Through good and bad, all roads of life eventually circle back to God. The most important thing is to ask the Holy Spirit to lead you down God’s divine path for you this New Year!
- Sweeten the Deal
Apples are also eaten with honey to sweeten the beginning of the New Year.
Treat yourself and your family to something sweet that will remind you to cherish God’s appointed times, and those special moments when you feel especially connected to God.
By starting the year off sweet and focused on the Lord, you may find it easier to practice self-control and turn your mind, will, and emotions over to the Lord.
- Renew Your Spirit
Another tradition of Rosh Hashanah is to cast off your sins by throwing them into a river—so you may rid yourself not of the lesson, but of the burden of guilt.

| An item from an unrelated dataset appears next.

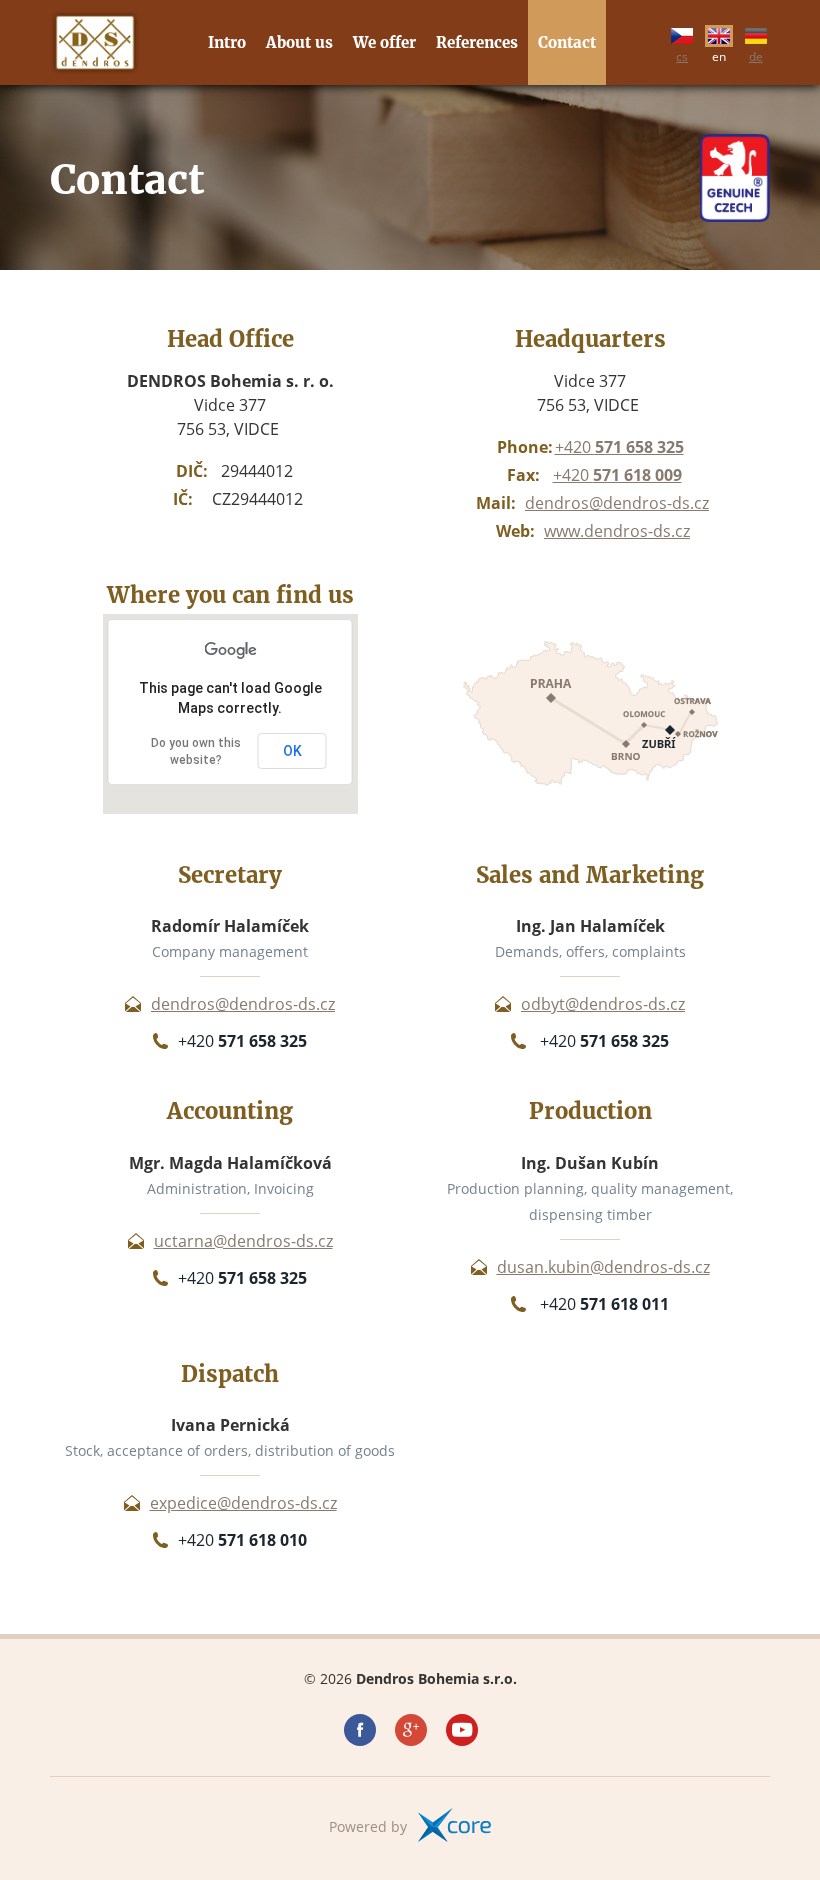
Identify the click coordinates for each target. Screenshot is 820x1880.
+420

Similar to how we baptize ourselves to cleanse our sins, we use immersion as a renewal for the year.
Pray with Mahzor in Mind
The prayer book for the High Holidays is called the Mahzor, which is made up of three prayers that were traditionally used as a guide during High Holy Days.

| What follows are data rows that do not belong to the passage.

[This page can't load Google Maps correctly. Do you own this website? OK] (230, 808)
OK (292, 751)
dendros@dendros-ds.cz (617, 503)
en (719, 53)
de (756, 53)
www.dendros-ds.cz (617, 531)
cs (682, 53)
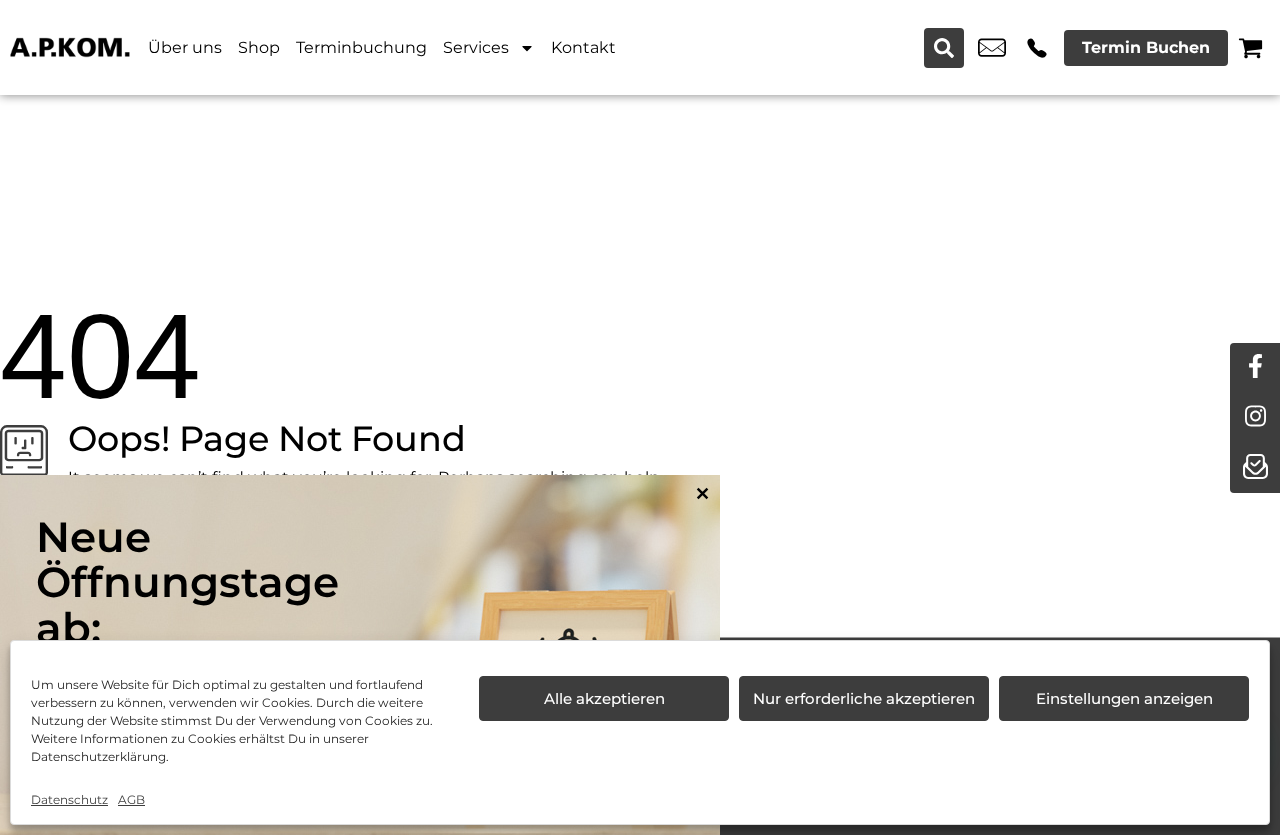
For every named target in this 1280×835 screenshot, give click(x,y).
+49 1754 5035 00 (1037, 48)
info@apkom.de (992, 48)
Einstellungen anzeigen (1124, 698)
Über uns (185, 47)
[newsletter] (1255, 468)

Malkhuyot recognizes the sovereignty of God. This is a time for Believers to remind ourselves of the might and power of our Lord and submit ourselves fully to Him.
Take a look outside and remind yourself that all the beautiful creation you see, everything you’ve ever seen, studied, wondered about—it was all created and designed by our Lord.
By His graciousness, we can stand in awe of all that was made, knowing even in His mighty sovereignty that He still remembers the numbers of hairs on our heads.
Zikhronot is about remembering past deeds. Whether good or bad, courageous or cowardly, God remembers all that we have done. And God is always testing us, using those experiences to bring us closer to Him.
Through the storms, He uses the waves to bring us safely under the refuge. He is your strong tower.
- “The name of the Lord isa strong tower; the righteous run to it and are safe.”—Proverbs 18:10
As Believers, we have a call to care for those around us. May the Lord humble our hearts as we see the needs of others.
- “And the King will answer and say to them, ‘Assuredly, I say to you, inasmuch as you did itto one of the least of these My brethren, you did it to Me.’”—Matthew 25:40
God blesses those who have the heart to give, as well as forgive.
- “For if you forgive men their trespasses, your heavenly Father will also forgive you. But if you do not forgive men their trespasses, neither will your Father forgive your trespasses.”—Matthew 6:14-15
It is important to find ways in your heart to forgive those who may have hurt you, to let go of bitterness and resentment, and to hold tight to the promises of the Lord.
Celebrate the Jewish Roots of Your Faith
A wonderful way to start your year is to not only reflect on what you’ve overcome in your past, but also look into the Jewish roots of the Christian faith. When you study the deeper meaning of what the Lord asked our spiritual ancestors to do, it brings to light the transforming power of the Holy Spirit. You will experience Him in fresh, new ways.